• Let’s do vegan Chicago-style deep dish Pizza!

    July 14th, 2010mr meanerdinner pies, other, products, recipes

    Back when I was a vegetarian living in London, I used to visit Chicago frequently. On my trips I would only eat two kinds of food: Mexican (as there is no Mexican food to speak of in the UK) and Chicago Pizza (same issue). Now that I’m a vegan living in LA there’s an abundance of incredible Mexican food to satiate my love of things from south of the border, but I really do miss the tastes and textures of a thick, cheese filled Chicago pizza that’s so humongously large that it has to be eaten with a knife and fork.

    I’d made the occasional Chicago pizza with milk cheese back in the day and was repeatedly told that I’d succeeded in creating a pretty good facsimile of the real thing. When I thought about making a vegan Chicago pizza, I wondered if the recent advances in vegan cheese (particular Daiya, Teese and Cheezly) would enable a similar taste and texture to the gooey, cheesy pie that’s all too common in Chicago.

    So, I set about creating a vegan version of the Chicago favorite using the same technique I’d used in the past, but entirely vegan. To prepare a Chicago-style pizza, much of the process is the same as a regular pizza but the method of “assembling” the pie is completely different.

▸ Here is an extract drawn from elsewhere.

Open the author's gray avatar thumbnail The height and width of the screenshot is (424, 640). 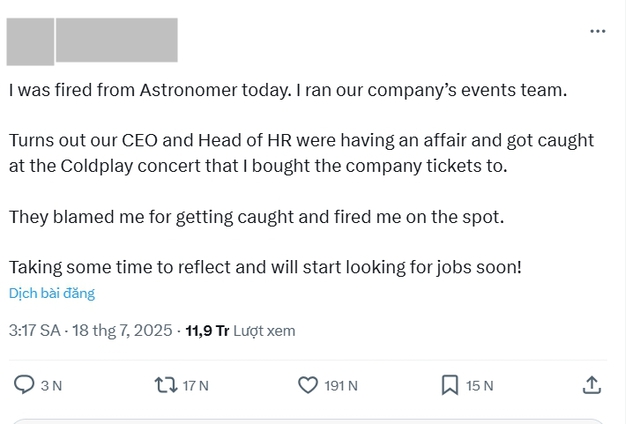30,42
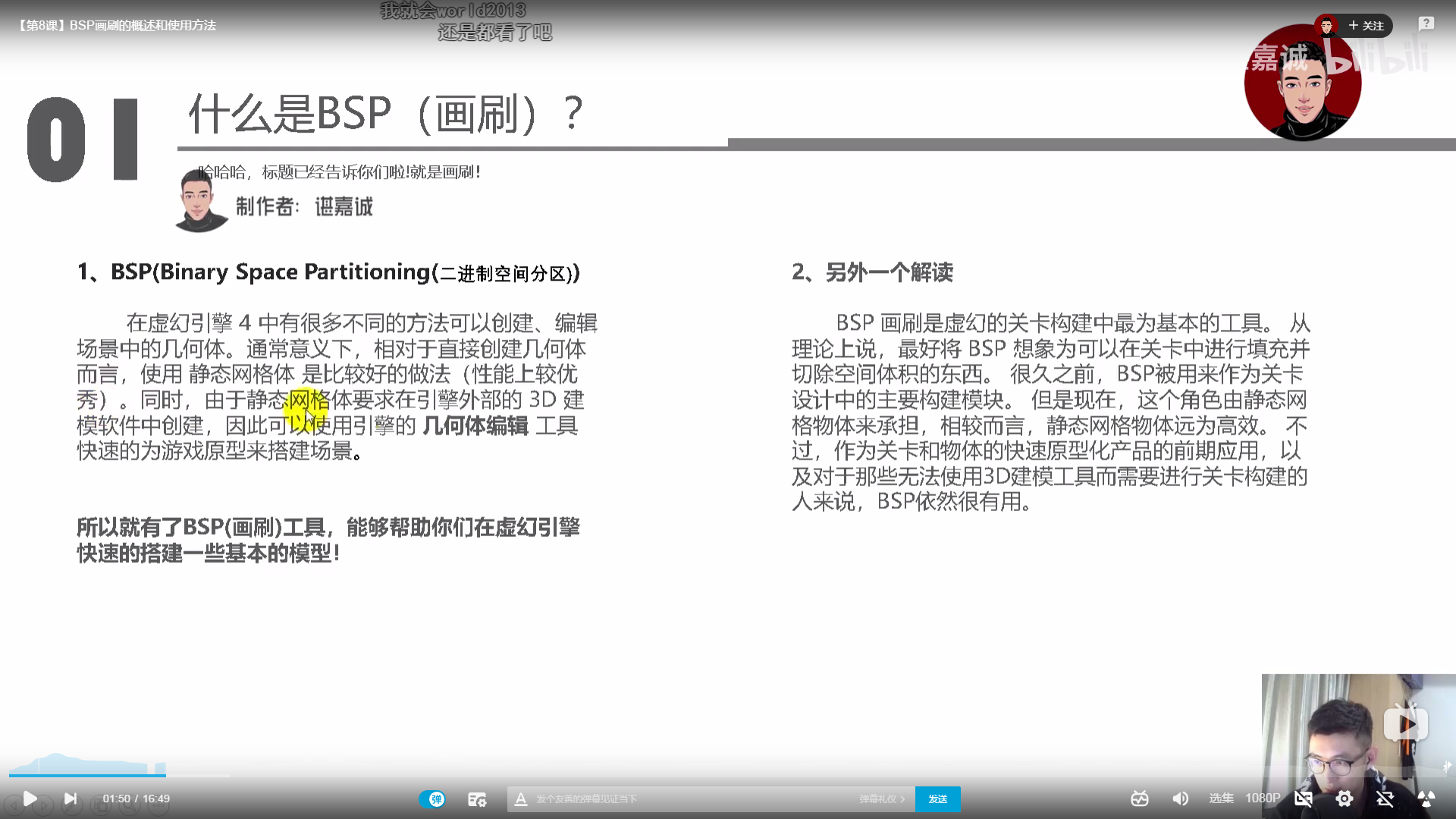Expand the 选集 episode list
1456x819 pixels.
pos(1221,798)
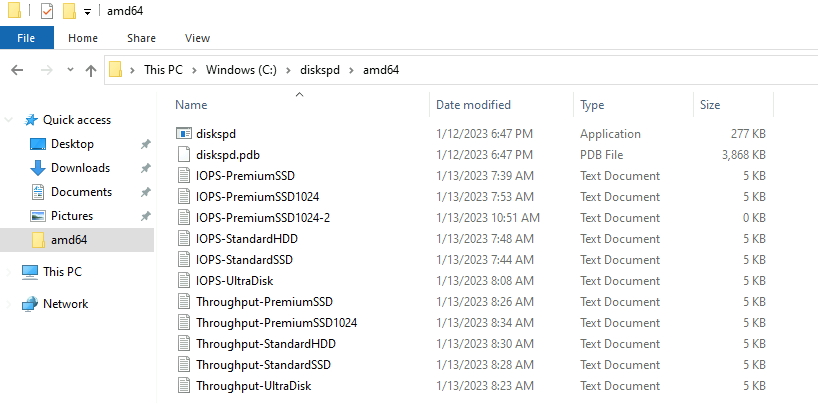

    First off, you have to use an entirely different type of pizza pan as a Chicago pizza is basically a bowl of dough that contains the toppings (which are more like stuffings in this case). I use a medium-sized cake dish which you can pick up in Target for under $10. This contraption is basically a dish with a removable side so you can pack everything into it ready for the oven then flip a latch to remove the sides and pop the cooked pizza out when you’re done. Chicago Pizza dough is almost bread-like as it’s crumbly rather than chewy. There are millions of dough recipes online, but I usually buy pre-made dough (Trader Joe’s has a great pizza dough that rises in 15 minutes and tastes extremely good). For a more authentic dough, I used two packages of this, and kneaded in a few tablespoons of Earth Balance to make it a little richer and creamier. This also has the advantage of “buttering up” the crust so it ends up a little more crumbly after it’s cooked.

    The first step in assembly is to grease down the pan with a mixture of olive and vegetable oil then carefully line it with the dough, making sure that it’s about 1/4″ thick and very evenly packed. Next, thinly slice enough vegan cheese for a layer about 1/3″ thick on the bottom of the pan. I used Cheezly mozzarella for this as I thought it would go nicely next to the dough. Add in enough pizza sauce to cover the cheese (I used Ralph’s store branded, but you can use anything in a bottle or can), then add a squirt or two of Sriracha sauce on top to spice it up a little.

    The next task is to thinly slice some more cheese on top of that, this time getting a layer about 1/2″ thick. As I’m making a Chicago pizza, I used authentic new Teese from Chicago SoyDairy which works really well in large quantities, in that it melts yet stays together well.

    Next up I added in some Smoked Gouda Cheezly (Chicago pizzas often have multiple kinds of cheese, so I thought mine should too!).

    Although I had a bag of Daiya ready to inclusion I halted adding it at the last minute, fearing that the texture wouldn’t be quite right.

    The next layer is some more pizza sauce with a final layer on top of well strained diced canned tomatoes. This extra topping is important, as it provides a moisture layer so that pizza inside can cook.

    Finally, sprinkle the top liberally with vegan parmesan cheese. I use “Eat in the Raw” walnut-based parmesan as it stays intact and retains its flavor in the searing heat of the oven.

    The rest is simple: Pop your pie in a pre-heated oven at 500 degrees for 30 minutes, rotating the pan a little every 10 minutes to ensure the crust is evenly browned. When you remove the pizza, remember that you have a lot of hot, steamy tomatoes in there all mixed with cheese, so resist the temptation to slice and eat it right away, or the inside will just slide out on to your plate.

    I waited about 10 minutes before I very carefully sliced the pizza into large pieces with a sharp bread knife.

    One piece should be enough for a meal, and I eat it in traditional Chi-town style: on a plate with a knife and fork. Don’t try and pick this baby up with your hands – we’re not talking about a wimpy NY-style pizza here but a real, honest to goodness, mid-western pie that’s as wide and as deep as Lake Michigan.

    For fun, you can pack just about anything into the pizza. Stuffing ideas include fresh spinach, mushrooms, tomatoes, zucchini, onions, crumbled Field Roast sausages, jalapenos, vegan pepperoni. Heck, you can even put in barbecue sauce an pineapples if you lean that way.